Posted by Epimetheus | April 8, 2008 12:51 AM
56

@52: What's wrong with Omaha? It has a great indie rock scene, a lot of progressives and a large number of colleges.

Don't stop on my account: The Midwest always makes such a convenient straw man and whipping boy that I'd hate to take that away from you with something petty like facts.

Posted by Dawgson | April 8, 2008 7:48 AM
57

@28

The fact that you claim "supermarket bags" or "plastic bags in general" contribute "hardly nothing" to global pollution is one the the most ignorant and uneducated things I've seen on this forum yet.

There is an entire ISLAND somewhere floating in the ocean that is entirely composed of plastic bags- look it up. It's true. And it is only growing. HUGE percentages of landfills are composed of nothing but plastic bags.

Outside of the physical waste of plastic bags- do you even realize the air pollution production of these bags causes? It is practically immeasurable. And with such irresponsible and reckless use of them ,the production is high. THEN there is the pollution caused by recycling the bags- no one ever seems to understand just how toxic it is to melt them down and turn them into something else. The amount of energy it requires . . .

Do your research before posting something so insanely stupid.

The reasons are numerous and irrefutable why a ban or tax to force society to stop using these things is only going to benefit that society and the environment. IT IS NECESSARY.

Posted by Johnny Liverwerst | April 8, 2008 9:02 AM
58

A reusable canvas or plastic bag like they sell at Trader Joes for $.99 each folds up and easily fits in a backpack. I have two in the trunk of the car. Suddenly we find that we have almost NO plastic grocery bags in the house. We occasionally get a paper bag for trash, and they sell biodegradeable bags for picking up after the dog. Net effect? Our life is actually MORE convenient, because we don't have this mass of plastic grocery bags to deal with at home overflowing out from behind the fridge, We have less trash in general, and we're not adding as much to the number of plastic film bags that will never go away.
This is not an imposition on the poor, since 1 reusable bag would pay for itself in 3.5 trips.

Posted by NaFun | April 8, 2008 10:29 AM
59

@54: Adverse possession. Precedent. Tent City. Look up these and many other wonderfully useful terms at www.google.com.

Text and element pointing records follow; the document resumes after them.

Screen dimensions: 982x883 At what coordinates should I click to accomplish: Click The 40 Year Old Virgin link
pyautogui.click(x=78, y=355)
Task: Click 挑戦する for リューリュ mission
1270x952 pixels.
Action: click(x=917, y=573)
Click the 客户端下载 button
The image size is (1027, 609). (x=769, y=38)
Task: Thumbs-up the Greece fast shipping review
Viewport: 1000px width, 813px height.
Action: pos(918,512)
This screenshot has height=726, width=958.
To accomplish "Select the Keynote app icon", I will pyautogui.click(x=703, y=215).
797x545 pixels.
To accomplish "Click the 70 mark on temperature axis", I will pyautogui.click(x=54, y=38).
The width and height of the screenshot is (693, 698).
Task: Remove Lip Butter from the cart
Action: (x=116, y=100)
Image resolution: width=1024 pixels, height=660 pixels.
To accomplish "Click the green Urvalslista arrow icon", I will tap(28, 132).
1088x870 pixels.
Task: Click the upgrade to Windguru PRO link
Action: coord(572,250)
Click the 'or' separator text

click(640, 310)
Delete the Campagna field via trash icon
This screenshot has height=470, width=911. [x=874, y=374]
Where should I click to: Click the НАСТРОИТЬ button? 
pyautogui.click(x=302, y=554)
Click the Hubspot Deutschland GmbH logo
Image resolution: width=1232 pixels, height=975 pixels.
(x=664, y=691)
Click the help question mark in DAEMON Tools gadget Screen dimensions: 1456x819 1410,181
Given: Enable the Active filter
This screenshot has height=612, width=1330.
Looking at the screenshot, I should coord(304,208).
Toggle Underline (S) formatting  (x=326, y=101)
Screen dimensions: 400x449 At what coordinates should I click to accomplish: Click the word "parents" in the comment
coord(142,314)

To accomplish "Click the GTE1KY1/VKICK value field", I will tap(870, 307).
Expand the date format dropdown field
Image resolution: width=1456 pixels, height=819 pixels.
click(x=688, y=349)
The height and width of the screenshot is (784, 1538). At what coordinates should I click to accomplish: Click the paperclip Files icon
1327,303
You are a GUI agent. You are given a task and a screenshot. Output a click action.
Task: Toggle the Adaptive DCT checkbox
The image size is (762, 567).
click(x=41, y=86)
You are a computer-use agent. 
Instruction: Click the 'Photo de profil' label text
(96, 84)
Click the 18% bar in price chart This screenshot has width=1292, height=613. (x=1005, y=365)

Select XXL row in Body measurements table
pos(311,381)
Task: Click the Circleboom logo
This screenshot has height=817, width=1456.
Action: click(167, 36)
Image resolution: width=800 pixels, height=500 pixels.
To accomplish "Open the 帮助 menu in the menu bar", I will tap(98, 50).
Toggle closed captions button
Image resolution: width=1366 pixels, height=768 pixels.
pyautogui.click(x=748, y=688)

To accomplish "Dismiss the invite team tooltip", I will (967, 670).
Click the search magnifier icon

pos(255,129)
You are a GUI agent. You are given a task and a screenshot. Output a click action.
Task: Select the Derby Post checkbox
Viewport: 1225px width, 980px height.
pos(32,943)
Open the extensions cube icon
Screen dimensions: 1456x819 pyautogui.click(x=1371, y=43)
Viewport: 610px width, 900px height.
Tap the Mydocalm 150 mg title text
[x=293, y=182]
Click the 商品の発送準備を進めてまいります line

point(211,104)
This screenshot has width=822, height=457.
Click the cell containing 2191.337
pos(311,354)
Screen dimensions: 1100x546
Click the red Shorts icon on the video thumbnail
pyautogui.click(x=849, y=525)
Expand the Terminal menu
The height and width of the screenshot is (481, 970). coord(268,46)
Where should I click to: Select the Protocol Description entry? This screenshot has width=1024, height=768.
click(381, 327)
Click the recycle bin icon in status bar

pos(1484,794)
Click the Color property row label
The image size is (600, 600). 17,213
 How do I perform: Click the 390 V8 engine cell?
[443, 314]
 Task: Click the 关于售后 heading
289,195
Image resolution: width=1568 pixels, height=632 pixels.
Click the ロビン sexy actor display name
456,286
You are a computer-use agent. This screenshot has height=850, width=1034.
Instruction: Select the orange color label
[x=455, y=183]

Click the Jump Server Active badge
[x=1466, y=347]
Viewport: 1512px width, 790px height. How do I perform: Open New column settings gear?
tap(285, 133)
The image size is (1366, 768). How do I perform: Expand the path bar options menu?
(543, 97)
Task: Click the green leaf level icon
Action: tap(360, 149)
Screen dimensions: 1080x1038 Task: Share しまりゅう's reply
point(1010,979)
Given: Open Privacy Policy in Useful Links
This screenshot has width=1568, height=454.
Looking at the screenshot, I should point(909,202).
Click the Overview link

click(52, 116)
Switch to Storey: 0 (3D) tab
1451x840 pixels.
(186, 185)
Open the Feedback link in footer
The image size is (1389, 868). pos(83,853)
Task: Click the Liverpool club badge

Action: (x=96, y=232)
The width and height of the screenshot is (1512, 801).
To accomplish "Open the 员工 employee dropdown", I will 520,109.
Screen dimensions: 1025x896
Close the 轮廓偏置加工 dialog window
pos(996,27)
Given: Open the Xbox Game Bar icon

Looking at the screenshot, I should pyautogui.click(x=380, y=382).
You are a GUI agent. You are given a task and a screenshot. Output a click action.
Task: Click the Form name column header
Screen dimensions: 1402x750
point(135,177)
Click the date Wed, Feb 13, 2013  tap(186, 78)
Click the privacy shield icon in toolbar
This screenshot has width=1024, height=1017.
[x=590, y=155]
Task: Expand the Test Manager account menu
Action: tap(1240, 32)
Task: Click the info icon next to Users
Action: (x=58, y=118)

Posted by Greg | April 8, 2008 10:31 AM
60

mr x, perhaps our disconnect, then, is that you see this as a part of a whole, whereas i am evaluating it as its part: a single law. if i haven't been clear yet, i love how catalina vel-duray put it @52. this particular law is not nanny state, even if a law against swimming across the fremont cut is. and it's not economically regressive either.

Posted by infrequent | April 8, 2008 10:38 AM
61

Why can't people re-use the .20 plastic bags? Pay $1 in tax, skip the cost of "reusable" canvas/nylon bags and just hold on to your plastic ones...

It's not that hard. We use some nylon bags for most things, but we keep the bags you stick fruit/veggies in and reuse them over and over. I mean, you're going to wash the produce before you eat it anyway, so what's the difference?